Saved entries

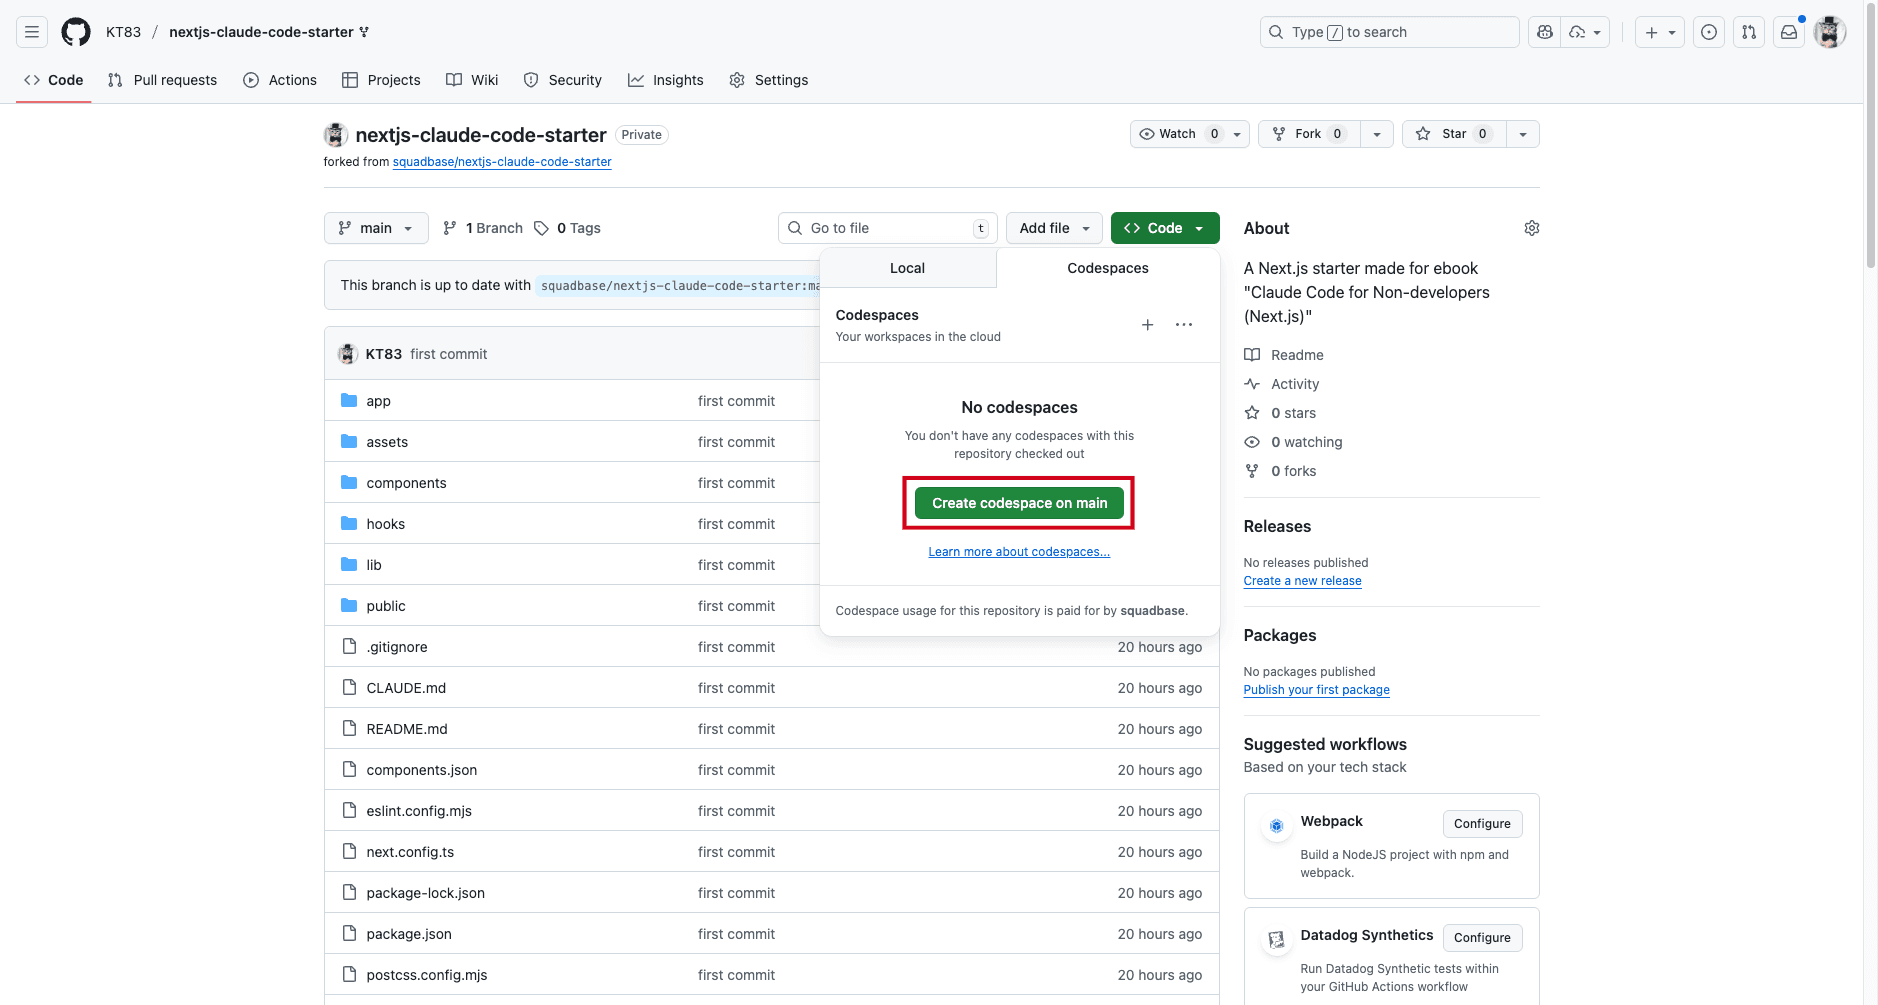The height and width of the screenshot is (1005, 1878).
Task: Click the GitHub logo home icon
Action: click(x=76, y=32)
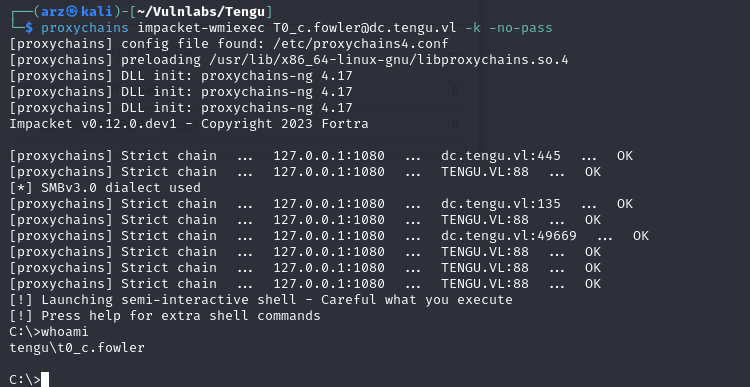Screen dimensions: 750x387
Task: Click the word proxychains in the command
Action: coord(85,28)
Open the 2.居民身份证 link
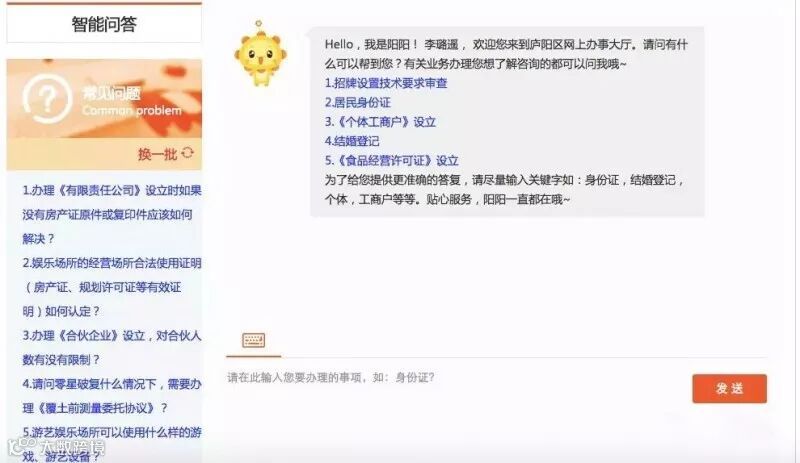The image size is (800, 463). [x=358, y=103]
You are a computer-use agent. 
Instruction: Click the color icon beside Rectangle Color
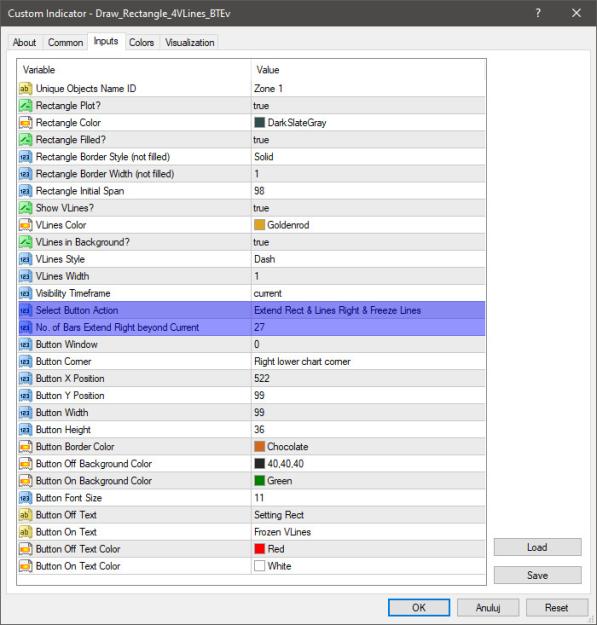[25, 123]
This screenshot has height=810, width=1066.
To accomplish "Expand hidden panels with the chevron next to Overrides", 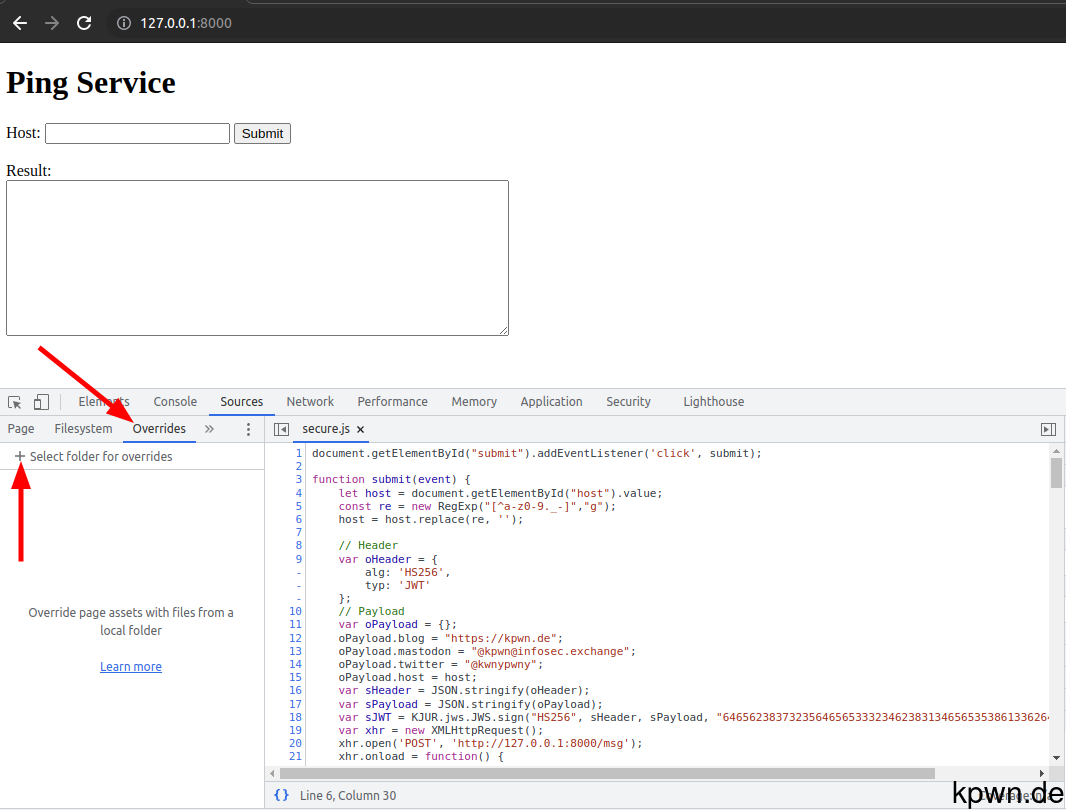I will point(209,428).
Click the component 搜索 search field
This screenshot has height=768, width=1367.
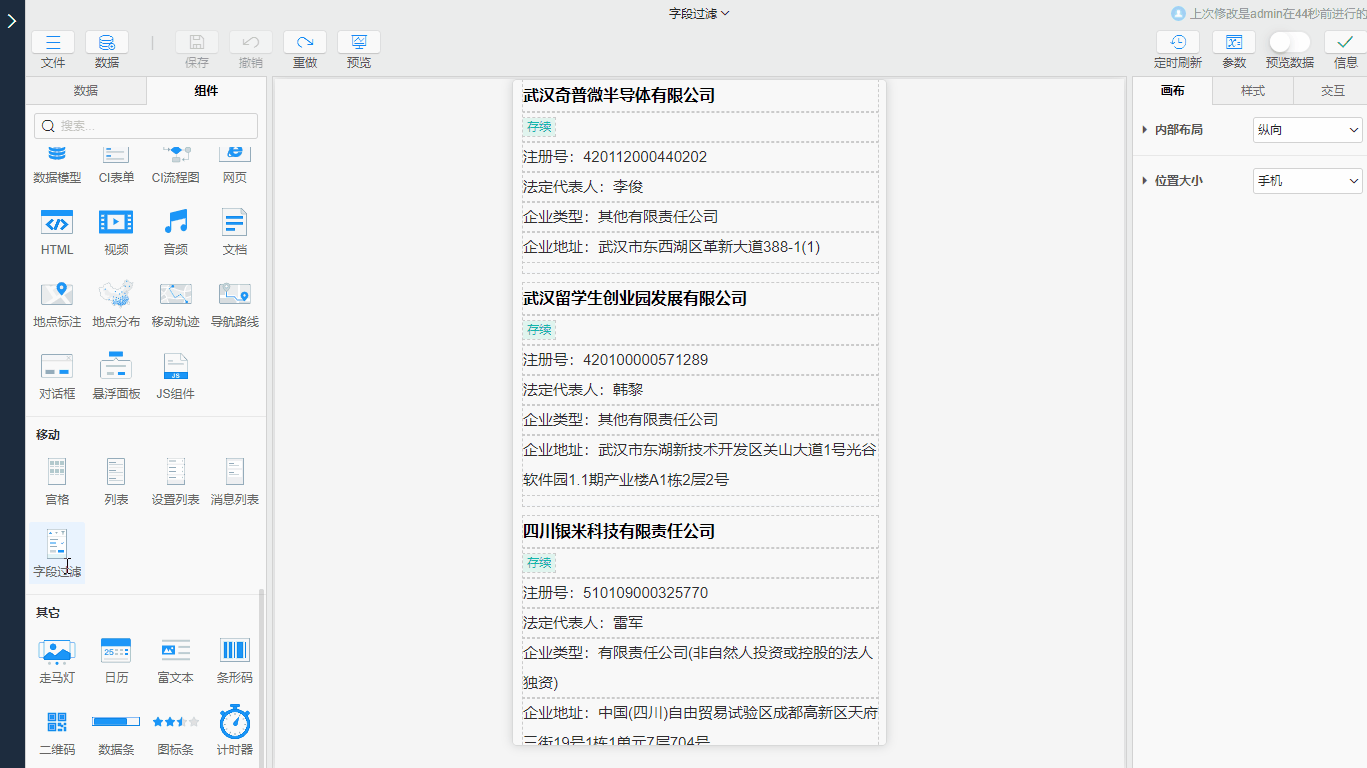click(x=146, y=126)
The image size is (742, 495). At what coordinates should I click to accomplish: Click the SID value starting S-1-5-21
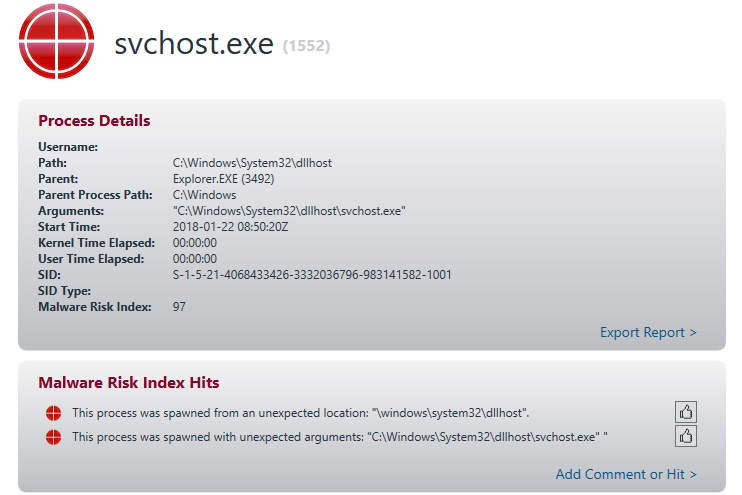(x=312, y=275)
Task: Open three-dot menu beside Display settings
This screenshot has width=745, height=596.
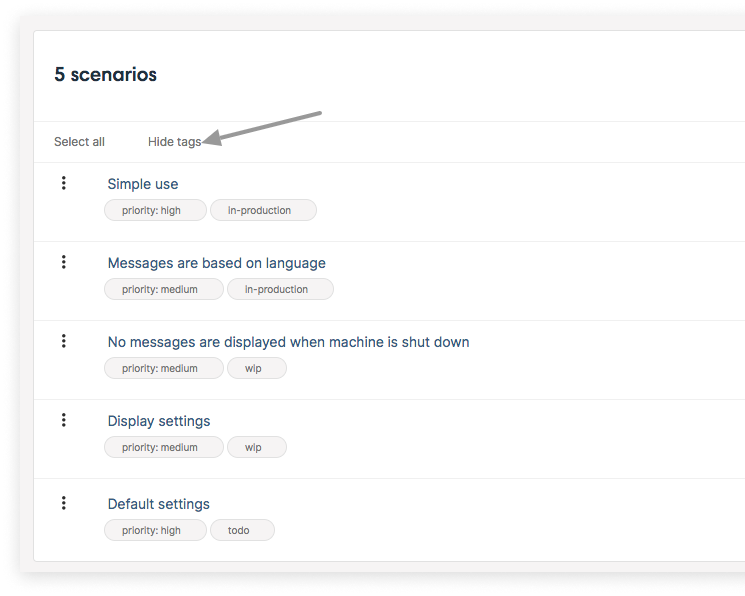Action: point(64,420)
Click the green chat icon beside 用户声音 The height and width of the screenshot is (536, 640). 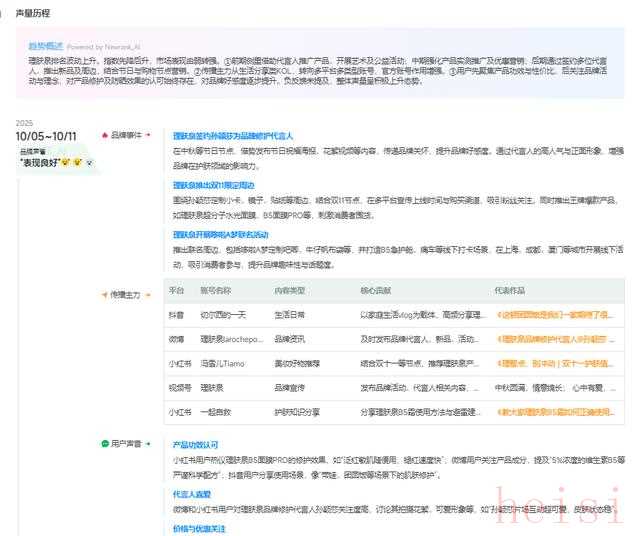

## Task to carry out
Please reproduce the lines exactly from the one containing "The image size is (742, 495)." through the last line of the data above, and keep the pictures out.

## Task response
The image size is (742, 495). At what coordinates should I click to accomplish: Click the SID value starting S-1-5-21
(x=312, y=275)
Task: Open three-dot menu beside Display settings
This screenshot has width=745, height=596.
Action: point(64,420)
Click the green chat icon beside 用户声音 The height and width of the screenshot is (536, 640). 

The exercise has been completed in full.